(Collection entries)

□ □ □ □ □

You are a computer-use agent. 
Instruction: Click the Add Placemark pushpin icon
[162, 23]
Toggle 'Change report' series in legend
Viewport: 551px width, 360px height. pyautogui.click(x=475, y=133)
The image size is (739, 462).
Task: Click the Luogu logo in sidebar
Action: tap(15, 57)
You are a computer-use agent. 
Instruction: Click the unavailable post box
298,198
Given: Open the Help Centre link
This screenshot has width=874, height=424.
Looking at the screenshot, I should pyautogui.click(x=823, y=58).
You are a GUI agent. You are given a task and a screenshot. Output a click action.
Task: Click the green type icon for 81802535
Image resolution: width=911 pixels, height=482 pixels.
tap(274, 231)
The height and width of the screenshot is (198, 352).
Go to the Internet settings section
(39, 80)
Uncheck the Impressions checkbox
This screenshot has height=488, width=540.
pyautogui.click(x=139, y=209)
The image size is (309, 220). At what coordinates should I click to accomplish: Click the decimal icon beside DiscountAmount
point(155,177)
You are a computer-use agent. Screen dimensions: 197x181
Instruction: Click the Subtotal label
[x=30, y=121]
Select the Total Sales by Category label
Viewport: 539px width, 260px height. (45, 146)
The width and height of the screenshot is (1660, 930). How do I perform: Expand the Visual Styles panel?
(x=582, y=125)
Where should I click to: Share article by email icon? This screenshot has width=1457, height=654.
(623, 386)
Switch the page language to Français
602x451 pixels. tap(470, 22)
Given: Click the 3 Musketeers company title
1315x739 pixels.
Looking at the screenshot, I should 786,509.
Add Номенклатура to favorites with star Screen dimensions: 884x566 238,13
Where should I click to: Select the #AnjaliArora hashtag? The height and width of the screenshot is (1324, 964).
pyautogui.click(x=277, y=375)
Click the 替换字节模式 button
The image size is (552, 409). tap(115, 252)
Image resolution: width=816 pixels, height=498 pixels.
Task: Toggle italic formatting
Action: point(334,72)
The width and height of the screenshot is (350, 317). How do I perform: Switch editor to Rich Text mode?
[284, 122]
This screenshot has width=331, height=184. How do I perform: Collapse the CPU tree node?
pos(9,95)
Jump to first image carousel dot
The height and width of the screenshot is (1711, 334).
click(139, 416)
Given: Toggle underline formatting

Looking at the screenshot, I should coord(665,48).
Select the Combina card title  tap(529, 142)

□ □ □ □ □

ABOUT THIS EXERCISE
Each line of the data above must be restated word for word.

EXPECTED ANSWER
You are a computer-use agent. 
Instruction: Click the Add Placemark pushpin icon
[162, 23]
Toggle 'Change report' series in legend
Viewport: 551px width, 360px height. pyautogui.click(x=475, y=133)
The image size is (739, 462).
Task: Click the Luogu logo in sidebar
Action: tap(15, 57)
You are a computer-use agent. 
Instruction: Click the unavailable post box
298,198
Given: Open the Help Centre link
This screenshot has width=874, height=424.
Looking at the screenshot, I should pyautogui.click(x=823, y=58).
You are a GUI agent. You are given a task and a screenshot. Output a click action.
Task: Click the green type icon for 81802535
Image resolution: width=911 pixels, height=482 pixels.
tap(274, 231)
The height and width of the screenshot is (198, 352).
Go to the Internet settings section
(39, 80)
Uncheck the Impressions checkbox
This screenshot has height=488, width=540.
pyautogui.click(x=139, y=209)
The image size is (309, 220). At what coordinates should I click to accomplish: Click the decimal icon beside DiscountAmount
point(155,177)
You are a computer-use agent. Screen dimensions: 197x181
Instruction: Click the Subtotal label
[x=30, y=121]
Select the Total Sales by Category label
Viewport: 539px width, 260px height. (45, 146)
The width and height of the screenshot is (1660, 930). How do I perform: Expand the Visual Styles panel?
(x=582, y=125)
Where should I click to: Share article by email icon? This screenshot has width=1457, height=654.
(623, 386)
Switch the page language to Français
602x451 pixels. tap(470, 22)
Given: Click the 3 Musketeers company title
1315x739 pixels.
Looking at the screenshot, I should 786,509.
Add Номенклатура to favorites with star Screen dimensions: 884x566 238,13
Where should I click to: Select the #AnjaliArora hashtag? The height and width of the screenshot is (1324, 964).
pyautogui.click(x=277, y=375)
Click the 替换字节模式 button
The image size is (552, 409). tap(115, 252)
Image resolution: width=816 pixels, height=498 pixels.
Task: Toggle italic formatting
Action: point(334,72)
The width and height of the screenshot is (350, 317). How do I perform: Switch editor to Rich Text mode?
[284, 122]
This screenshot has width=331, height=184. How do I perform: Collapse the CPU tree node?
pos(9,95)
Jump to first image carousel dot
The height and width of the screenshot is (1711, 334).
click(139, 416)
Given: Toggle underline formatting

Looking at the screenshot, I should coord(665,48).
Select the Combina card title  tap(529, 142)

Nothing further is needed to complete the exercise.